> _AIM OF THE TASK_: Restate word for word only the lines running from the one with "Task: Click Not Logged In at top right" to the end of the data, both ends included. Omit any pictures.

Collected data
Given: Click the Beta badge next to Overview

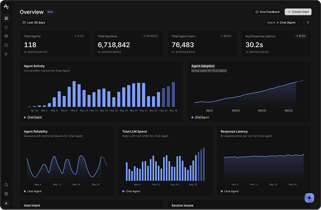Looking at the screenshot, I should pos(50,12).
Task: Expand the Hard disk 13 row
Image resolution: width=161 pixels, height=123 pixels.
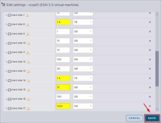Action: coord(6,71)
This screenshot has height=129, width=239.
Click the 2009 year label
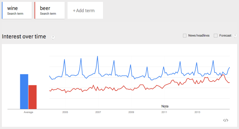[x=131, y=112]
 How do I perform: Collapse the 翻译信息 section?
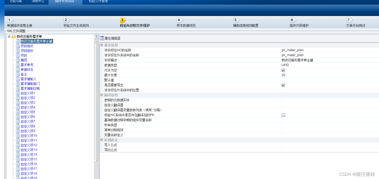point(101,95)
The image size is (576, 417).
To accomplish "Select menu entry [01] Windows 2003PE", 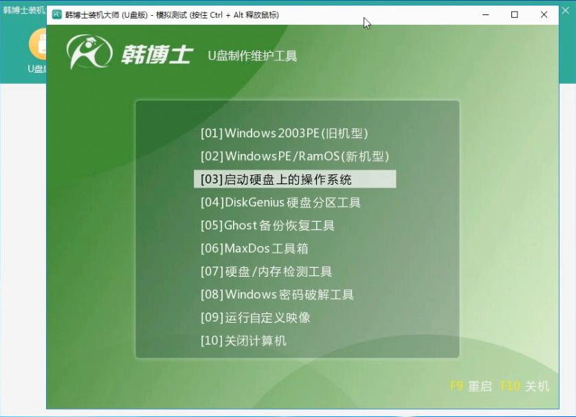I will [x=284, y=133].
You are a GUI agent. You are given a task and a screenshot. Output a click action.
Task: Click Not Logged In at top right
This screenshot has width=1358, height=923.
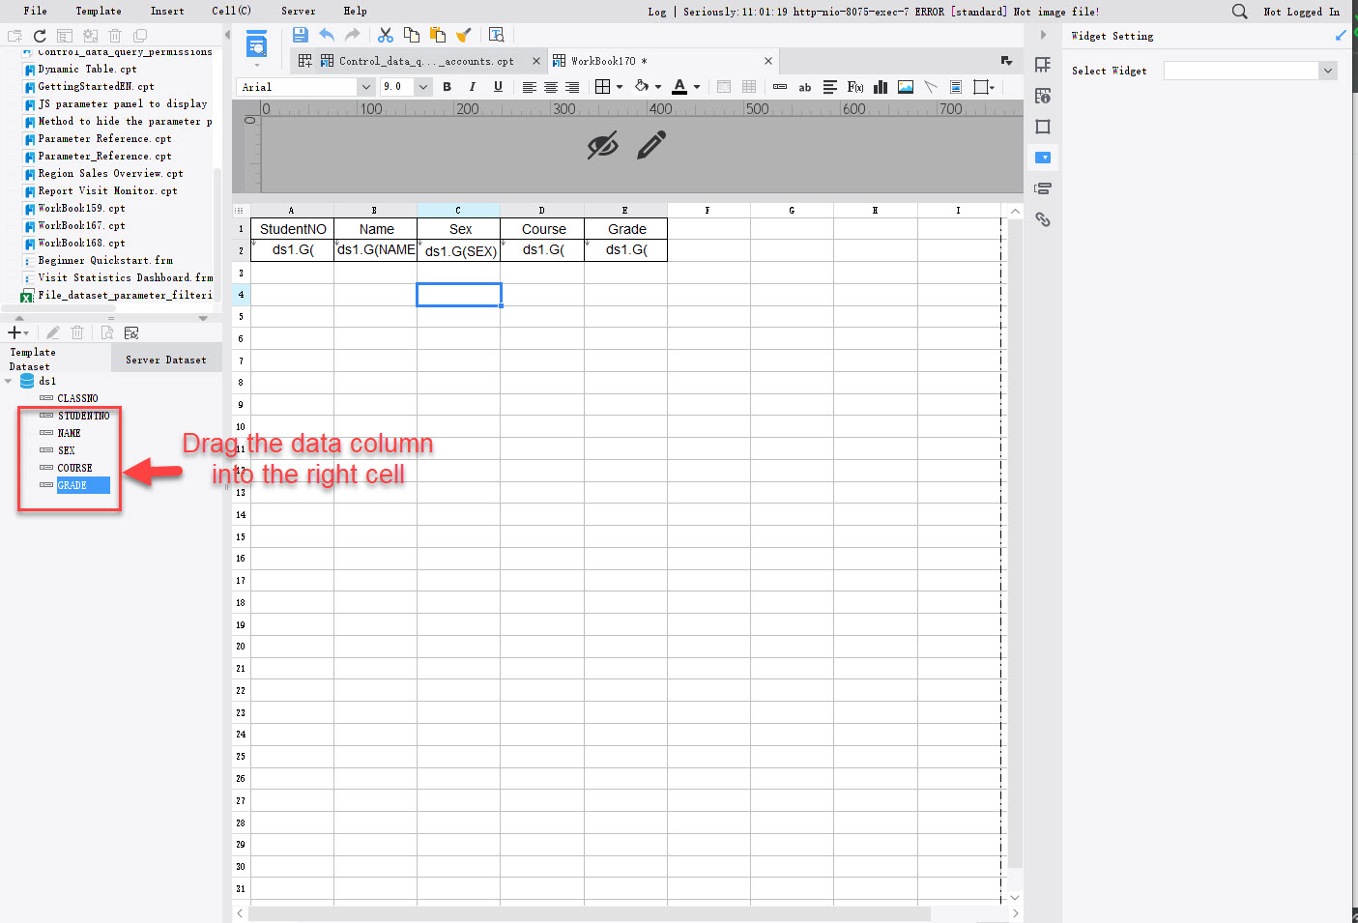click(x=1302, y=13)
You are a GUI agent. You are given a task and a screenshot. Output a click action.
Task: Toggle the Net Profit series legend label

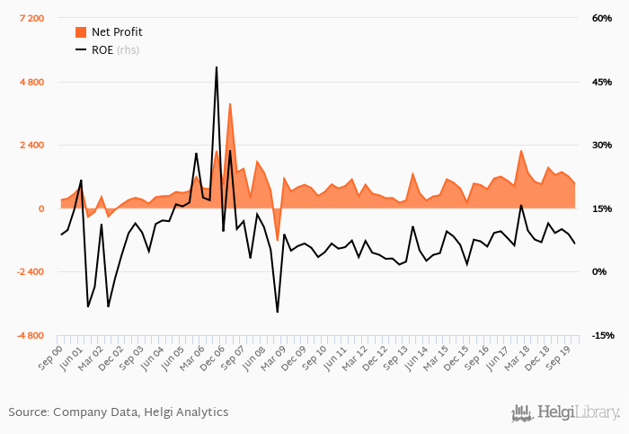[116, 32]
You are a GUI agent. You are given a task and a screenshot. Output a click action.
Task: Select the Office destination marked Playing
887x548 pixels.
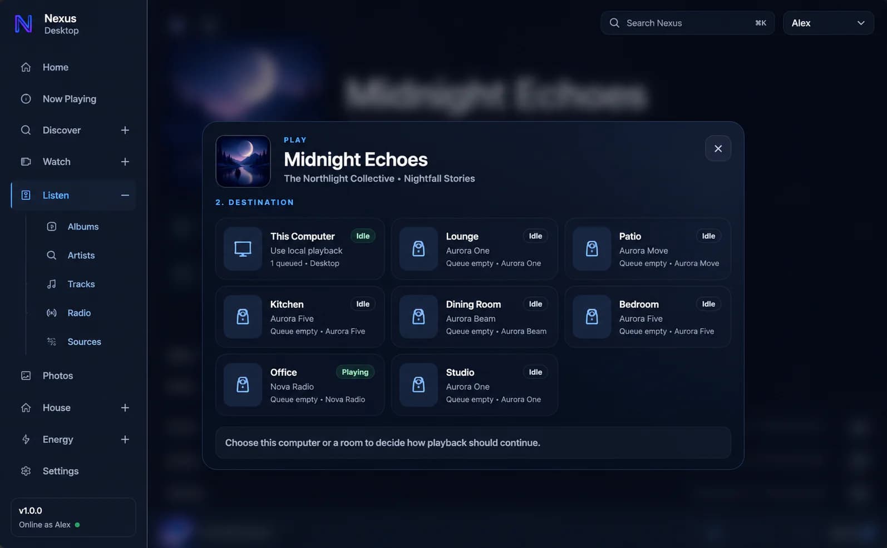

> _ANSWER BELOW_:
Task: Click Not Logged In at top right
This screenshot has width=1358, height=923.
click(x=1302, y=13)
You are a GUI agent. You are given a task and a screenshot. Output a click action.
Task: Toggle the Net Profit series legend label

[116, 32]
You are a GUI agent. You are given a task and a screenshot. Output a click action.
Task: Select the Office destination marked Playing
887x548 pixels.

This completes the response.